Mutant F92A Cav-1 does not block eNOS-mediated NO release despite colocalizing with eNOS. (A) HEK cells were transfected with plasmids encoding for a control protein (β-gal; lane 1), human eNOS (lane 2), human eNOS and WT Cav-1 (lane 3), and human eNOS and F92 Cav-1 (lane 4). Basal nitrite release (24-h accumulation) was assayed in the medium with a NO chemiluminescence analyzer.
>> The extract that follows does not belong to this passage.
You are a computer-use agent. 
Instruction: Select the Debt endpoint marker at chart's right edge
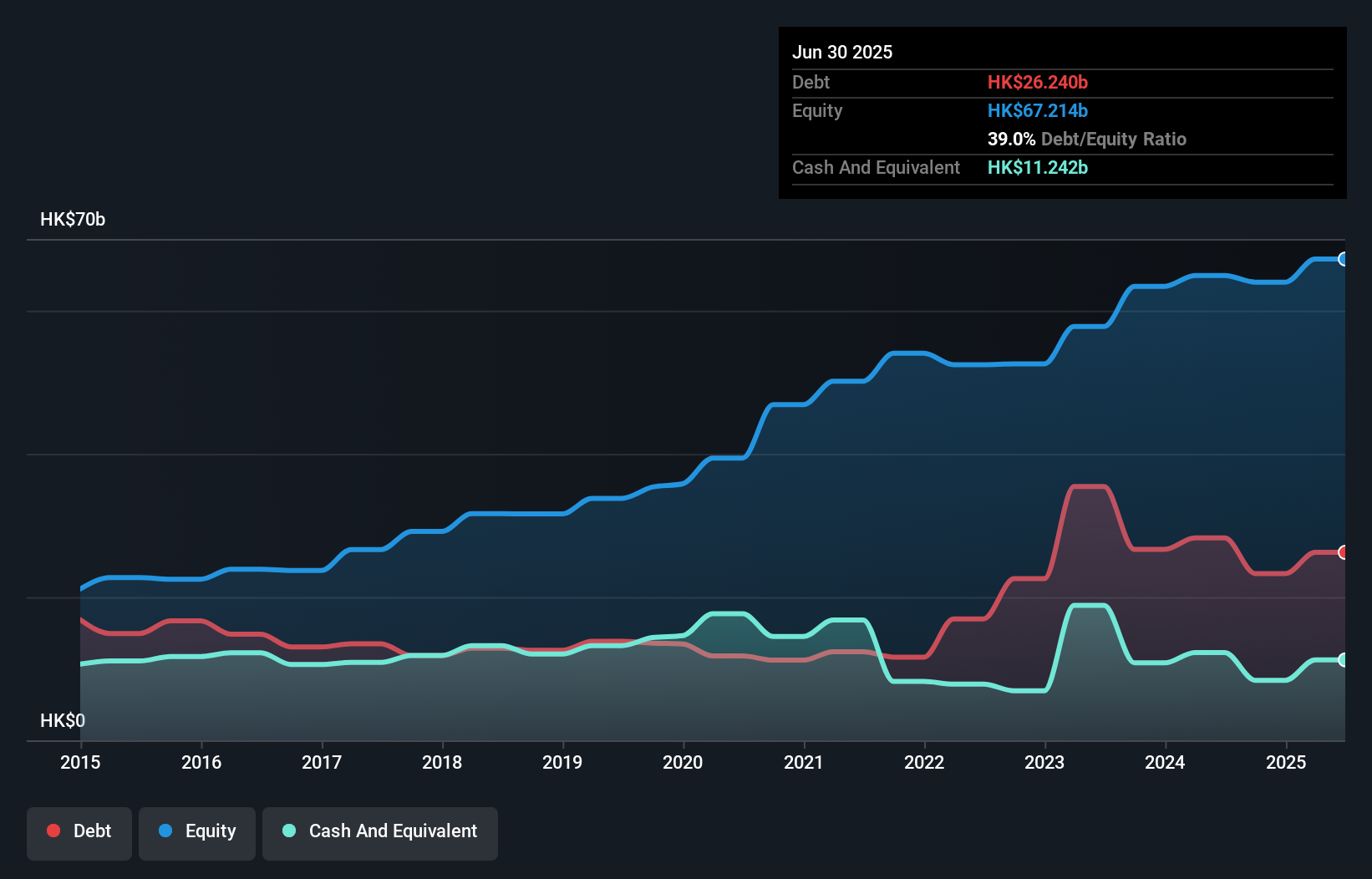coord(1342,553)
Cells then were lysed, and proteins were collected for Western blot analysis: eNOS (top blot) and Cav-1 (middle blot) and β-COP protein expression as a loading control (bottom blot). (B) Cav-1 F92A mutation does not affect its subcellular targeting and colocalization with eNOS. COS cells were transfected with plasmids coding for eNOS and hemagglutinin-tagged versions of WT (Upper) and F92A Cav-1 (Lower). Cells were fixed, incubated with antibodies against hemagglutinin (HA; red) and eNOS (green), and mounted on glass slides with medium containing nuclear dye DAPI (blue). (Right) Merged images with DAPI staining are shown.